[Opening Data records section]
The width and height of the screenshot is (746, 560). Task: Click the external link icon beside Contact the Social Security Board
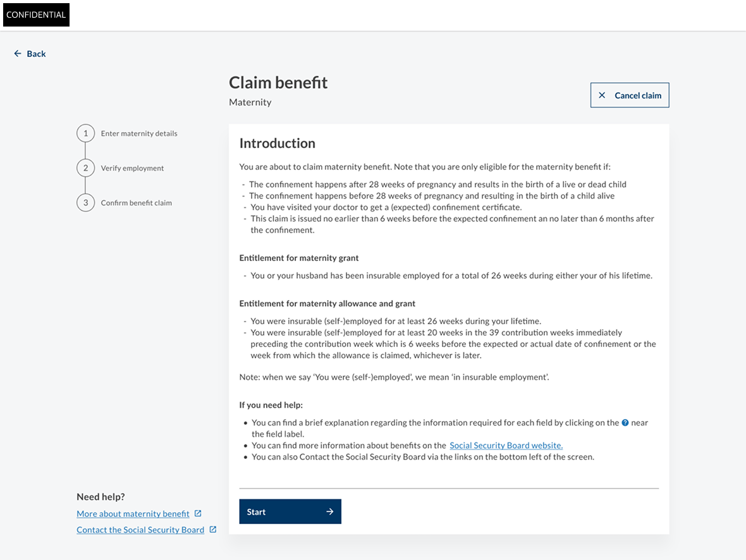tap(213, 529)
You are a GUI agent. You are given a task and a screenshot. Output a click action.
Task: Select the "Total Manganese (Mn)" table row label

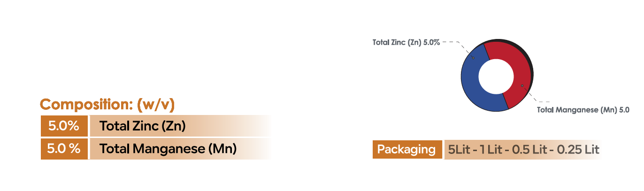pos(168,149)
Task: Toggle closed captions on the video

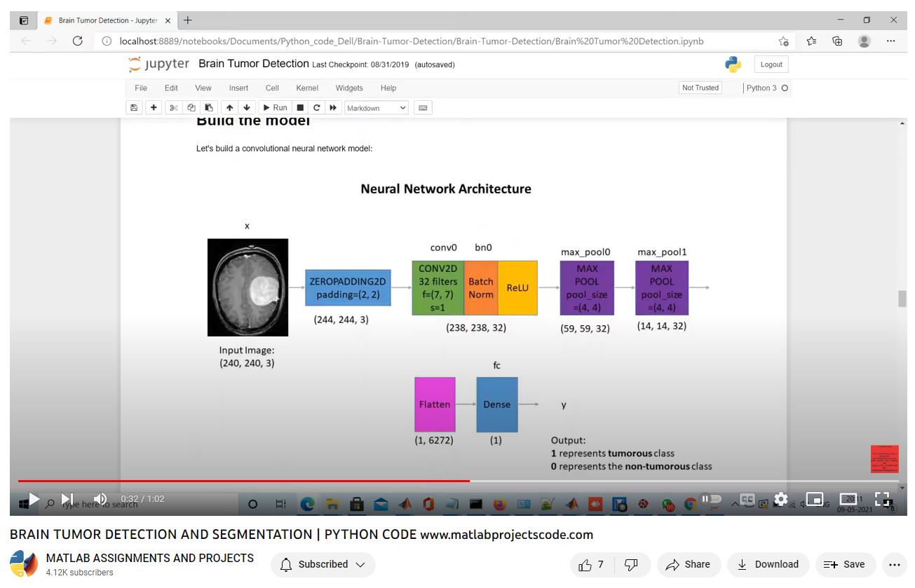Action: pyautogui.click(x=747, y=499)
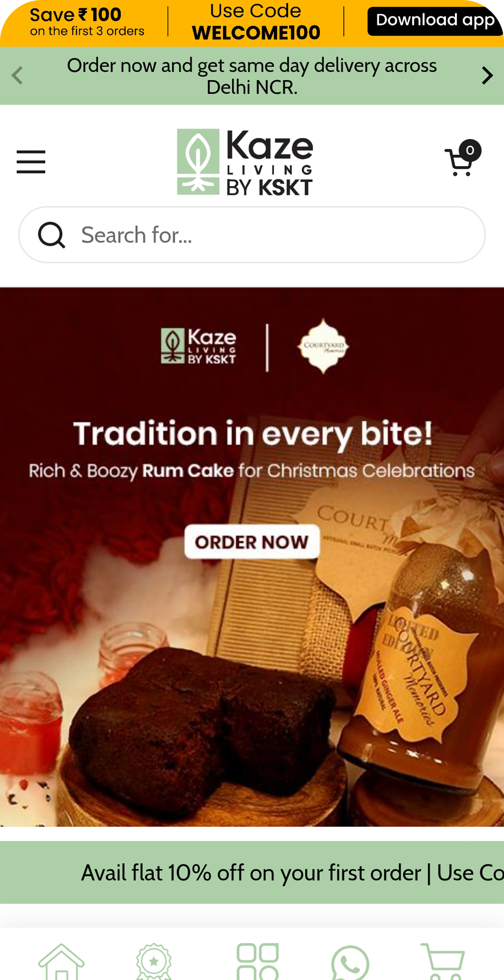
Task: Open the rewards badge icon in bottom bar
Action: (x=154, y=962)
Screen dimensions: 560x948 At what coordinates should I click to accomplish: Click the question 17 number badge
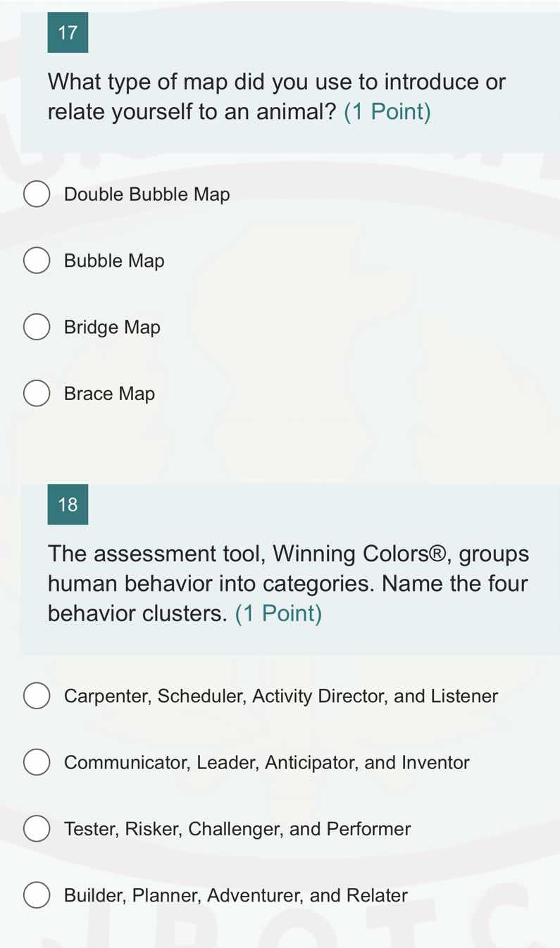pyautogui.click(x=68, y=32)
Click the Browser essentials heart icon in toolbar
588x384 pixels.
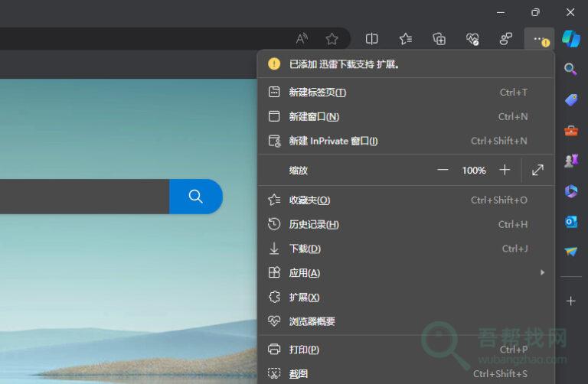472,39
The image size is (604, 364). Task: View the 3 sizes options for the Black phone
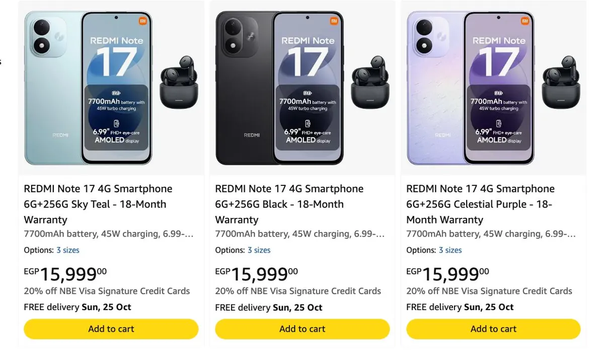259,250
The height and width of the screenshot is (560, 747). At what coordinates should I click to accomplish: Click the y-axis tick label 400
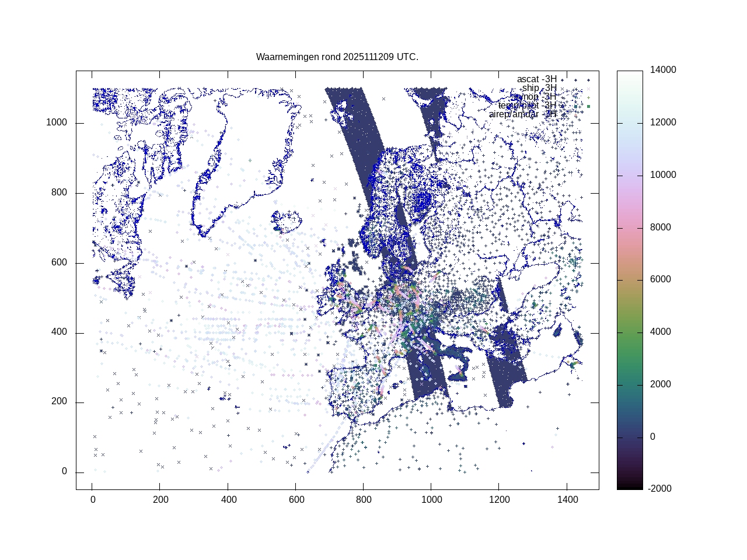[x=59, y=333]
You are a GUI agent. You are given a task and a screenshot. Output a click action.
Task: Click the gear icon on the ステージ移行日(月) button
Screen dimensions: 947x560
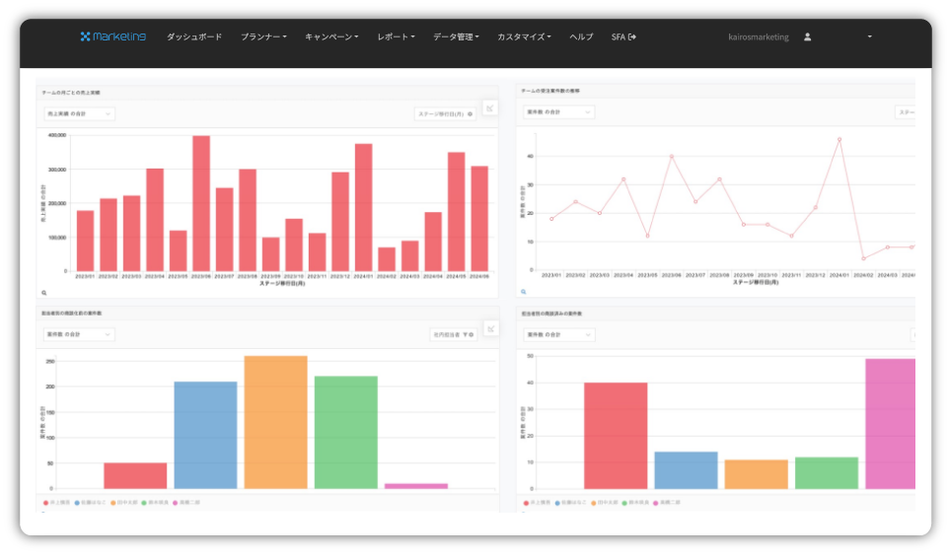(x=470, y=113)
[Closing Data records section]
# What is expected:
Write the data out again exactly, but without its images.

# Answer section:
The width and height of the screenshot is (746, 560). Task: Click the external link icon beside Contact the Social Security Board
tap(213, 529)
You are a GUI agent. You are given a task and a screenshot. Output a click action.
Task: Select the "Total Manganese (Mn)" table row label

pos(168,149)
Task: Toggle closed captions on the video

Action: pyautogui.click(x=747, y=499)
Task: Open the rewards badge icon in bottom bar
Action: (x=154, y=962)
Screen dimensions: 560x948 At what coordinates should I click to accomplish: Click the question 17 number badge
pyautogui.click(x=68, y=32)
Click the Browser essentials heart icon in toolbar
588x384 pixels.
472,39
The image size is (604, 364). Task: View the 3 sizes options for the Black phone
259,250
The height and width of the screenshot is (560, 747). At what coordinates should I click to accomplish: Click the y-axis tick label 400
[x=59, y=333]
You are a GUI agent. You are given a task and a screenshot. Output a click action.
Task: Click the gear icon on the ステージ移行日(月) button
Screen dimensions: 947x560
(x=470, y=113)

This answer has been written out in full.